Task #2092

Updated by mhrivnak almost 4 years ago

Create django models for the functionality that includes progress reporting. The model should support reporting of multiple metrics at a time. For example, both number of RPMs and number of bytes downloaded. It should also support reporting of progress at multiple stages of a workflow concurrently, such as a case where one step feeds into the next pipeline-style.

Once the model is done, make any required tasks to create an internal API for plugins to use it. It's possible that a helper API won't be valuable depending on how easy it is to use the model directly.

Although at least one feature could be helpful, which is throttling. Many plugins or other workflows may want to report progress as often as they like, but have the framework only attempt writing to the DB once or twice a second. When it's hard to predict if each download will take 10s or 10ms, it's very helpful to have one bit of tooling that meters the expensive DB writes for you.

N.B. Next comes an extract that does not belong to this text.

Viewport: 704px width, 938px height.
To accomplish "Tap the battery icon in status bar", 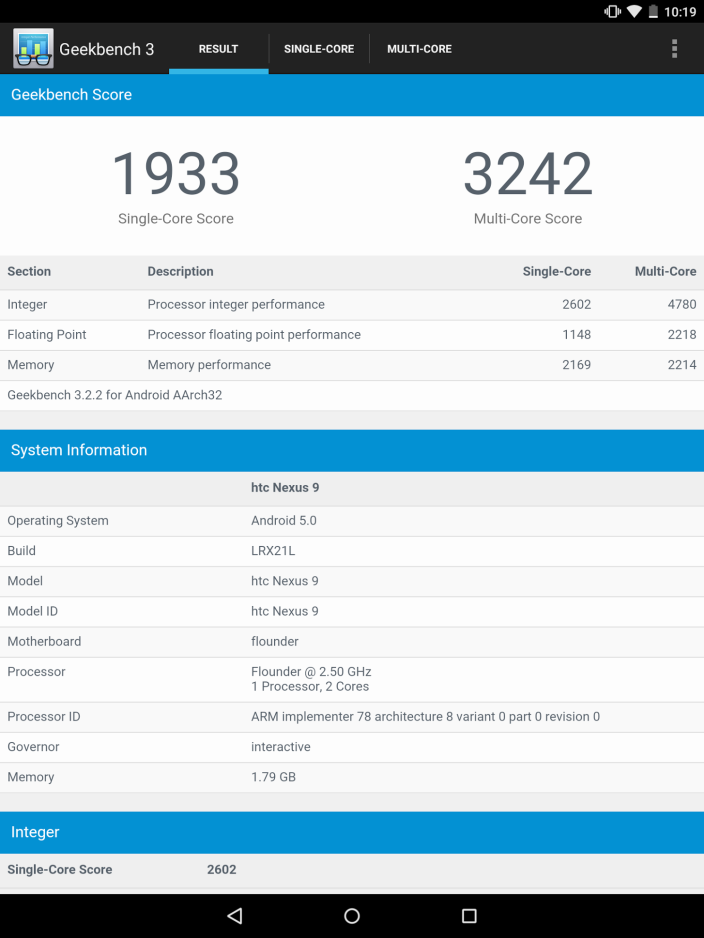I will [654, 12].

Notes from the team on desired behaviors:

Q: What specific features will this have?
Tasks which show progress (total_count, current_completed, state)
Tasks that don't show progress, they only have a state
Q: How will the data be modeled? Presumably something associated with a Task.
+1 to a Task but can we please not call it a task. We have a lot of Tasks already in the data layer. Maybe a ProgressReport or ActivityReport?
Q: Are we sticking with linear progress reporting which can only show the state for 1 Task at a time.
I think supporting parallel progress reporting will be mostly easy.
Having parallel progress reporting will enable higher performing plugins using, stream processing or other concurrency models.
I (mhrivnak) think it's a great idea to make a model for the data that supports this, and I think using it will then be pretty straight-forward.